Activity =
From the entries below, output the line with "Task: Click the green 1.0103 price label" and each following line up to and including the line with "Task: Click the third", exactly as written.

Records for processing =
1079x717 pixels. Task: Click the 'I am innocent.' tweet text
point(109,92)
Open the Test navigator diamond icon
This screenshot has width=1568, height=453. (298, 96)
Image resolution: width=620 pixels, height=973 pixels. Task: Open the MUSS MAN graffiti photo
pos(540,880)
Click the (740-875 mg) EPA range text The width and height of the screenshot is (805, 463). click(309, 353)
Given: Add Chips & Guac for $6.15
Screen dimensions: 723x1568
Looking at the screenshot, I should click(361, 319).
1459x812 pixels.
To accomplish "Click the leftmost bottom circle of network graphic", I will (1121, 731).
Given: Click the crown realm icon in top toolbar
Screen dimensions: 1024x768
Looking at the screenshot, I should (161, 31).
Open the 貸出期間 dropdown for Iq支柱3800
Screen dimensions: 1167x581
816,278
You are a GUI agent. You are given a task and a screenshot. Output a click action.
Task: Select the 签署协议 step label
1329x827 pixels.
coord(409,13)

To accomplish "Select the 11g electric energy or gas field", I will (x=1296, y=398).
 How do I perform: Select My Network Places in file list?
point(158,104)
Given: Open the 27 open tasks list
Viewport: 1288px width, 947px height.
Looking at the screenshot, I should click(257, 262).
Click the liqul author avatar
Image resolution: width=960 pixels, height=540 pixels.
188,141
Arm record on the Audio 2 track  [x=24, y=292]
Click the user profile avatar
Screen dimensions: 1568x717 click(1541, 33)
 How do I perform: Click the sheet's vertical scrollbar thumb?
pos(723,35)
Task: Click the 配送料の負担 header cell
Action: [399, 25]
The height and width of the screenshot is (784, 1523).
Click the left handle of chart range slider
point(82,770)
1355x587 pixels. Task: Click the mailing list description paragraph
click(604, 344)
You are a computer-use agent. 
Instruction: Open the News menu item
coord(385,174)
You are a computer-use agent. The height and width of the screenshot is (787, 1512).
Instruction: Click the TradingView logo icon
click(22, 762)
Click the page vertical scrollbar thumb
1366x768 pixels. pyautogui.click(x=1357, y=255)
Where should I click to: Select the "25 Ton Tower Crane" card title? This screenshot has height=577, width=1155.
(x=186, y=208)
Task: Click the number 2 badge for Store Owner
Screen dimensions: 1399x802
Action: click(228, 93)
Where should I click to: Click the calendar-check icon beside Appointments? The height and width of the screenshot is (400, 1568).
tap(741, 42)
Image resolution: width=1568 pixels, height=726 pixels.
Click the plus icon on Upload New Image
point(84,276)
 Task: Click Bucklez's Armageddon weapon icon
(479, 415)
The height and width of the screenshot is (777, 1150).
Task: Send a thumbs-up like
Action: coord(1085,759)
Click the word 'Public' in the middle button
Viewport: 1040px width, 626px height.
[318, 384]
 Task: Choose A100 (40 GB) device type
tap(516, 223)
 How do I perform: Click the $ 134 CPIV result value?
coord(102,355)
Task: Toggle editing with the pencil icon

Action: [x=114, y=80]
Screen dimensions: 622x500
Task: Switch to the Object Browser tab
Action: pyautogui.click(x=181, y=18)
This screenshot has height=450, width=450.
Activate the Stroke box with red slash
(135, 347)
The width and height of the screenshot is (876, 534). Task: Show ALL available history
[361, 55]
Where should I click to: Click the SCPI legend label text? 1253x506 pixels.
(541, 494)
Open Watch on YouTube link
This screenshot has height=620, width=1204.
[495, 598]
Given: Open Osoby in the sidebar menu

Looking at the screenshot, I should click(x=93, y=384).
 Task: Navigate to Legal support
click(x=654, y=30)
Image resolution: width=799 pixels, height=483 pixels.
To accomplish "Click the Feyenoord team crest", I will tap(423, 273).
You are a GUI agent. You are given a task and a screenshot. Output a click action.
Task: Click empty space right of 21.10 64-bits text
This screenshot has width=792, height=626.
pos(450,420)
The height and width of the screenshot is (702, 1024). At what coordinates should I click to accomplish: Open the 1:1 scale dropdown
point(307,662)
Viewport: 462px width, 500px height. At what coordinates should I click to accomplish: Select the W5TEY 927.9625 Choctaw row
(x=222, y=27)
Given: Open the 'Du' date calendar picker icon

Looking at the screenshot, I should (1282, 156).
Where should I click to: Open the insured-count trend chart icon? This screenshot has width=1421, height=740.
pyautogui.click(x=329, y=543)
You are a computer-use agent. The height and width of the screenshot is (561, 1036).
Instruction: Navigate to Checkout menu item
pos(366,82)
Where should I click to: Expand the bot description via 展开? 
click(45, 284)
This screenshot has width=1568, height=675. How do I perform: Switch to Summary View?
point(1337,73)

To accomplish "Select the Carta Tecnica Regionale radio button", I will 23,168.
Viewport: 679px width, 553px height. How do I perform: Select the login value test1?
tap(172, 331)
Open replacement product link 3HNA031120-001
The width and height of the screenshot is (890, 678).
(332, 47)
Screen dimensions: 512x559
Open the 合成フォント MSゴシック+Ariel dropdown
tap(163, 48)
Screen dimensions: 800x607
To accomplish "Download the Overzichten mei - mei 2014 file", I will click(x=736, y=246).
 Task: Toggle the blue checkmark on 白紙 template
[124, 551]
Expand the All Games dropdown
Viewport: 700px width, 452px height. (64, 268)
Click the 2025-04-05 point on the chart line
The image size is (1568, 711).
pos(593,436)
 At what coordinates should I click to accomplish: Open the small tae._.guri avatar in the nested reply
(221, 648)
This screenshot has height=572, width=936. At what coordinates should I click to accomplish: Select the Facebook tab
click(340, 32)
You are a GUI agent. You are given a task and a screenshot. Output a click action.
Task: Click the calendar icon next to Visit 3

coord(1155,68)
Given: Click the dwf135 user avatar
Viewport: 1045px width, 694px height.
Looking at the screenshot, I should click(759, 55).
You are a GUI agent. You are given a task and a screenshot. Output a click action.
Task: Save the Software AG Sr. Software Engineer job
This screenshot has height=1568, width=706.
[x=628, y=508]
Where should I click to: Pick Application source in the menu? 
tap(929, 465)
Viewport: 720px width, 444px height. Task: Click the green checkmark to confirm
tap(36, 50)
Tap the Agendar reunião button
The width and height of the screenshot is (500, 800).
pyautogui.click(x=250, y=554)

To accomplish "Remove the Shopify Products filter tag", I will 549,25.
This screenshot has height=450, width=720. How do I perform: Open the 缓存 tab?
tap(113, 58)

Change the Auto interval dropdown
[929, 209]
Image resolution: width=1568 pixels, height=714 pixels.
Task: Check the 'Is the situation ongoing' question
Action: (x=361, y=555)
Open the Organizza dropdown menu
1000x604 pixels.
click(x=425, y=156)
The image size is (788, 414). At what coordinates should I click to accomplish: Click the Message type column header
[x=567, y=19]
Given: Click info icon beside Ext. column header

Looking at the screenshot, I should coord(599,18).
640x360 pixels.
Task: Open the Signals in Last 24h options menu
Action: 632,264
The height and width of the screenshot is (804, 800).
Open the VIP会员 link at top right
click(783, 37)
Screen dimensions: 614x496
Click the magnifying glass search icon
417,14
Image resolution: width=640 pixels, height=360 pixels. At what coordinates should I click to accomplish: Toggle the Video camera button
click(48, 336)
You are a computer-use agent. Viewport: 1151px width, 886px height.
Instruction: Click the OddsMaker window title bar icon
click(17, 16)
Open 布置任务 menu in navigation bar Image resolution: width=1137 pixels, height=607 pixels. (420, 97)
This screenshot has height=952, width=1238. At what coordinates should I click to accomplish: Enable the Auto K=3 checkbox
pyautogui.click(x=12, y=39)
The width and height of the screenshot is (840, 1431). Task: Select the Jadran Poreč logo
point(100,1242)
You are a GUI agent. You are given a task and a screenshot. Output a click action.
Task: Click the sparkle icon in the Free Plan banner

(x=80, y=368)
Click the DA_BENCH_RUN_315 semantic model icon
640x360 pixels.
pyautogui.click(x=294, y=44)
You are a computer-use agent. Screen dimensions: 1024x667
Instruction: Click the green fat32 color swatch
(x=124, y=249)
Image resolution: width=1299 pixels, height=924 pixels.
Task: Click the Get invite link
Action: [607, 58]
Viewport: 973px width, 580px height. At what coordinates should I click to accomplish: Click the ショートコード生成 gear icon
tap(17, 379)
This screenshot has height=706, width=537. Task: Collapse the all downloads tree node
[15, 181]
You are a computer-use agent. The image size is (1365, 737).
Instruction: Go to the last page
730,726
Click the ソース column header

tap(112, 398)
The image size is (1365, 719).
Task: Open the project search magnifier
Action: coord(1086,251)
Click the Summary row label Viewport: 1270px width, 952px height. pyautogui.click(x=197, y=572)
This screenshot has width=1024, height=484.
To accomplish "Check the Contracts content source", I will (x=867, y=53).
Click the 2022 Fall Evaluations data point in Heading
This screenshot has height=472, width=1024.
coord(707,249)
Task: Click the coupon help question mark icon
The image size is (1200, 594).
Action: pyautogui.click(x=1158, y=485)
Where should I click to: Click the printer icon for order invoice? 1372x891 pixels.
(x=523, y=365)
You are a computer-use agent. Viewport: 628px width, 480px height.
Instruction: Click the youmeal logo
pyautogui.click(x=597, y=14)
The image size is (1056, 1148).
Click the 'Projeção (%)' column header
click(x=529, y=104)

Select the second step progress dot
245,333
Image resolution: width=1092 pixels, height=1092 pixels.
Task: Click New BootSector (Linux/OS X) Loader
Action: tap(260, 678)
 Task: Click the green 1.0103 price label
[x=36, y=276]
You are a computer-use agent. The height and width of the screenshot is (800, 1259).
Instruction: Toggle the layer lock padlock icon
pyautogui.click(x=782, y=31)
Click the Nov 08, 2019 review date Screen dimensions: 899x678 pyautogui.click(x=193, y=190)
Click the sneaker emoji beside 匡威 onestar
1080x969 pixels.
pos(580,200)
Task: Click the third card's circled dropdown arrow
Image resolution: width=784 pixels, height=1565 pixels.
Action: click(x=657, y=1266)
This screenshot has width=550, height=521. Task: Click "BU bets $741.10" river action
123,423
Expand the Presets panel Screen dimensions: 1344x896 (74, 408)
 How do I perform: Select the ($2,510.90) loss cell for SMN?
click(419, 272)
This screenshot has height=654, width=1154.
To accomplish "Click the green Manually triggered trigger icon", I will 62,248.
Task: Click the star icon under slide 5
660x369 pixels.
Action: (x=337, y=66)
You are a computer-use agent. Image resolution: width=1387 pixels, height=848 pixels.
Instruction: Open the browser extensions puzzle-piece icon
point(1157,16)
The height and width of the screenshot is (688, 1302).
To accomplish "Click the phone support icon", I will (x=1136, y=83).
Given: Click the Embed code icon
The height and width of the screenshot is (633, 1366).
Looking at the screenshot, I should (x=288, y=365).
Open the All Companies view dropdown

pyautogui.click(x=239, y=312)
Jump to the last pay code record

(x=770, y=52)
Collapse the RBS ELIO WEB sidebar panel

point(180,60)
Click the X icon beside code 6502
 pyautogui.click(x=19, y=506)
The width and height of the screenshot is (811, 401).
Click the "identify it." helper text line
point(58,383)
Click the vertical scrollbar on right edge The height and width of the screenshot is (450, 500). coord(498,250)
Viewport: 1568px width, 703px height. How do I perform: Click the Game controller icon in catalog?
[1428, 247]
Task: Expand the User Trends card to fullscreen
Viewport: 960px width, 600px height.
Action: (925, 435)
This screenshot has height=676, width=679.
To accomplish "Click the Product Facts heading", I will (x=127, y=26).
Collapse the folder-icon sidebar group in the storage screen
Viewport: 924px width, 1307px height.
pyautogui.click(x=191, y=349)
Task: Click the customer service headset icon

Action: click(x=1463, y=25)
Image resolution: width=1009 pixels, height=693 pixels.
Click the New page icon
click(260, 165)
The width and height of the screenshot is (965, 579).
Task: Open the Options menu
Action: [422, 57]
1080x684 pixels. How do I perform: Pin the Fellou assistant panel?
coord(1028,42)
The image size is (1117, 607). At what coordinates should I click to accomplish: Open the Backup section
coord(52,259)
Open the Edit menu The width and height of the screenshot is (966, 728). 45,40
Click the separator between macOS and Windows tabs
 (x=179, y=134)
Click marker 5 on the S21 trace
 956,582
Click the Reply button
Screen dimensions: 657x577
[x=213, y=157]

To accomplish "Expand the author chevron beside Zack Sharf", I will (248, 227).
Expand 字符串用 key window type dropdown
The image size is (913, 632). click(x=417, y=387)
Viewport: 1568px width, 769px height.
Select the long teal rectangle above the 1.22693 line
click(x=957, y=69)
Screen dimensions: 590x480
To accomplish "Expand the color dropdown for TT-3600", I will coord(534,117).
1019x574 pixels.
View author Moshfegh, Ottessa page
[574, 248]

Response area =
 Task: Click the green 1.0103 price label
[x=36, y=276]
You are a computer-use agent. The height and width of the screenshot is (800, 1259).
Instruction: Toggle the layer lock padlock icon
pyautogui.click(x=782, y=31)
Click the Nov 08, 2019 review date Screen dimensions: 899x678 pyautogui.click(x=193, y=190)
Click the sneaker emoji beside 匡威 onestar
1080x969 pixels.
pos(580,200)
Task: Click the third card's circled dropdown arrow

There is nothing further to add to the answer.